Dans les plus illustres Familles
{p. 404}Bien souvent aux Garçons, quelquefois même aux Filles
Les conseils des Parents semblent hors de saison ;
Et par les leçons du Théâtre
Le Fat le plus opiniâtre
 Est d’abord mis à la raison. »

C’est dans cette vue, Monseigneur, que j’ai choisi Esope pour le traduire partout où il y a des abus, et pour lui faire dire, sous les apparences des Fables, la Vérité à tout le monde, sans que personne puisse raisonnablement s’en offenser. Celui que j’ai l’honneur d’envoyer à Votre Grandeur est Esope en Province, et celui qui lui succédera sera Esope à la Cour, persuadé qu’il y a des abus comme ailleurs, et qu’ils y sont d’autant plus considérables que ceux qui les commettent sont dans une plus grande élévation. De là je le mènerai où je croirai ses leçons le plus nécessaires ; et partout je donnerai tant de laideur au Vice et tant de beauté à la Vertu qu’il ne tiendra pas à moi que {p. 405}l’on n’ait autant de haine pour l’un que d’amour pour l’autre.
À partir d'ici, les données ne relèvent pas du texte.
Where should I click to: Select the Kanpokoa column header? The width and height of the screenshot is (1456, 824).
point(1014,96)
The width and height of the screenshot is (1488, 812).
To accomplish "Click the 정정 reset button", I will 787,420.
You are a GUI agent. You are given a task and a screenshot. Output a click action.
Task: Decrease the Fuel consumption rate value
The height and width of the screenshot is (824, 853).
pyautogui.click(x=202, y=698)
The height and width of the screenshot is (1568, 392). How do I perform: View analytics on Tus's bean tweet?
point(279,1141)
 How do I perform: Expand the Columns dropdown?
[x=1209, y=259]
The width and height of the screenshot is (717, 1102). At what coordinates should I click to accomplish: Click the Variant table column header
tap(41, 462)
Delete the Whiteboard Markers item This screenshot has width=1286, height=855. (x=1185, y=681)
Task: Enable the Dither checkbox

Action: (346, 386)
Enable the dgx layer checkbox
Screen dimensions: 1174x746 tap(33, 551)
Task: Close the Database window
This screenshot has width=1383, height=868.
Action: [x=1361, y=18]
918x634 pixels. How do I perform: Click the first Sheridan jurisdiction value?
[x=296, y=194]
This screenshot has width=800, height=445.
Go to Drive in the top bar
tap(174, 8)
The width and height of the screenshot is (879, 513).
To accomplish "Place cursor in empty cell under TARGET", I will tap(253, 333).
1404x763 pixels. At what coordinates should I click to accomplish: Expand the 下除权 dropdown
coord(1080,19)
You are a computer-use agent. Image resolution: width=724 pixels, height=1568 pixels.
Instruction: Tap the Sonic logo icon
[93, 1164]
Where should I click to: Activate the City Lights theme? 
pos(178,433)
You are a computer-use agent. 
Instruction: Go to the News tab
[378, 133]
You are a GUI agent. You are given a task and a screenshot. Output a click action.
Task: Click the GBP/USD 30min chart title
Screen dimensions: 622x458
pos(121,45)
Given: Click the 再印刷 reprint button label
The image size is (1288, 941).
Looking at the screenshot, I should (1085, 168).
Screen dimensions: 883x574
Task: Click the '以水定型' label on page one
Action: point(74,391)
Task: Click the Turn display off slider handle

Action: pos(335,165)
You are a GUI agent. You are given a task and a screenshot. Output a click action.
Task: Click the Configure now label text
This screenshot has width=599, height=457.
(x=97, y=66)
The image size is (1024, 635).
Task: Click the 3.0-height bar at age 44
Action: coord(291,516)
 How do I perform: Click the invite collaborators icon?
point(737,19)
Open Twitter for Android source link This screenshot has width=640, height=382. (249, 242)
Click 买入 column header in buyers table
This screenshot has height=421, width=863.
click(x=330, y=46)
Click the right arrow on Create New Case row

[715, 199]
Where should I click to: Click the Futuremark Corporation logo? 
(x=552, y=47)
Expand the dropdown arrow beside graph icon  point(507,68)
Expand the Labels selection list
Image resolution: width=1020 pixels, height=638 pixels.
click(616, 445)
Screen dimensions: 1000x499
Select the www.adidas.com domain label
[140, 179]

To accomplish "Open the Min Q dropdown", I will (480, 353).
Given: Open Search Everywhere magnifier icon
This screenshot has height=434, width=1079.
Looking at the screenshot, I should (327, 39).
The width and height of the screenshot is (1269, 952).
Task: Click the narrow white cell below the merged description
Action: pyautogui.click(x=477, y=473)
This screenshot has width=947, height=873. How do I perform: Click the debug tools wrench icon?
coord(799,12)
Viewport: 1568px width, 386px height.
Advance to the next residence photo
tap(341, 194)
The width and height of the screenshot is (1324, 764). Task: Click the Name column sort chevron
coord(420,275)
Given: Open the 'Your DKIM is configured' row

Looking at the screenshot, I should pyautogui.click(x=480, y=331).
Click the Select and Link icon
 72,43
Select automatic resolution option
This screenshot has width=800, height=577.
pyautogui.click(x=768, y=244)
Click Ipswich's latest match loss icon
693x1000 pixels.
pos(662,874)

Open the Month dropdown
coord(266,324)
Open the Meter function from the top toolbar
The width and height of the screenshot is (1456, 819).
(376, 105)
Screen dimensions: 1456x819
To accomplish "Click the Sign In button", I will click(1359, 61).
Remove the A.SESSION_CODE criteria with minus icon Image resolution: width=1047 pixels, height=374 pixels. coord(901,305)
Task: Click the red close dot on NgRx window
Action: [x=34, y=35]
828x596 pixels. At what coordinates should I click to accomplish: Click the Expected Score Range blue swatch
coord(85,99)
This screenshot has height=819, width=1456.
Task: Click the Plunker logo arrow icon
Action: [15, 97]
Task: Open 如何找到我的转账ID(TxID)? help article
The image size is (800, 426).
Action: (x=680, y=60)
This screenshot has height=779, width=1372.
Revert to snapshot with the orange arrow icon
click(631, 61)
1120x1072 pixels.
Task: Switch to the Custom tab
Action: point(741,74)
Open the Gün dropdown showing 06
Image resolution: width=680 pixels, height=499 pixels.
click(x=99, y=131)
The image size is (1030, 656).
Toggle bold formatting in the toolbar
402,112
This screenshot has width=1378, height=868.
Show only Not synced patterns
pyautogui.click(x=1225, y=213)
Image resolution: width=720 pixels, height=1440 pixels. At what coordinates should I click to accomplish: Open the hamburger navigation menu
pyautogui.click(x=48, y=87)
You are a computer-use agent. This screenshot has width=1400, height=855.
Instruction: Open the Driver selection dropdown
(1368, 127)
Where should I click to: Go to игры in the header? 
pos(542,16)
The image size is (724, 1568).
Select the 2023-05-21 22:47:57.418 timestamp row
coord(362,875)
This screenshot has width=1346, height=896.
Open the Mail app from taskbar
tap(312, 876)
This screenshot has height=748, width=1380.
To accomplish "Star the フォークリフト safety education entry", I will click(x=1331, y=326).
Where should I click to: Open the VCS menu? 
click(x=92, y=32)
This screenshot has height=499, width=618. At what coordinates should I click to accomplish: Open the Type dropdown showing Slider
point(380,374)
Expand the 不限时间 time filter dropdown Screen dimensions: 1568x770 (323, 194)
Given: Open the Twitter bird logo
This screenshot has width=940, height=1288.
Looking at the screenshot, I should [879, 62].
« Dans le dessein que j’ai de faire aller Esope
Partout où les abus offrent de faux appas,
Ne croyez pas que j’enveloppe
Parmi les vicieux ceux qui ne le sont pas.
Comme un Sot me chagrine, et qu’un Méchant m’irrite,
Avec un vrai plaisir je loue un vrai Mérite ;
N’importe dans quel rang on en soit revêtu :
Aux petits comme aux Grands j’aime à rendre justice ;
Et je défigure le Vice
Comme j’embellis la Vertu. »

Vous voyez, Monseigneur, par la Matière que je me prescris que je ne cherche ni à corrompre les mœurs, ni à favoriser le libertinage ; et qu’en soutenant les Spectacles nécessaires, je souhaite qu’ils soient toujours innocents. Si malgré toutes les précautions que je prends pour ne rien laisser échapper à ma {p. 406}plume qui me puisse brouiller avec la Pudeur la plus délicate, il plaît à Votre Grandeur de m’employer à quelque chose de plus sérieux, mon obéissance à ses Ordres lui fera connaître avec combien de soumission et de respect je suis,

Monseigneur,

De Votre Grandeur,

Très humble et très obéissant serviteur.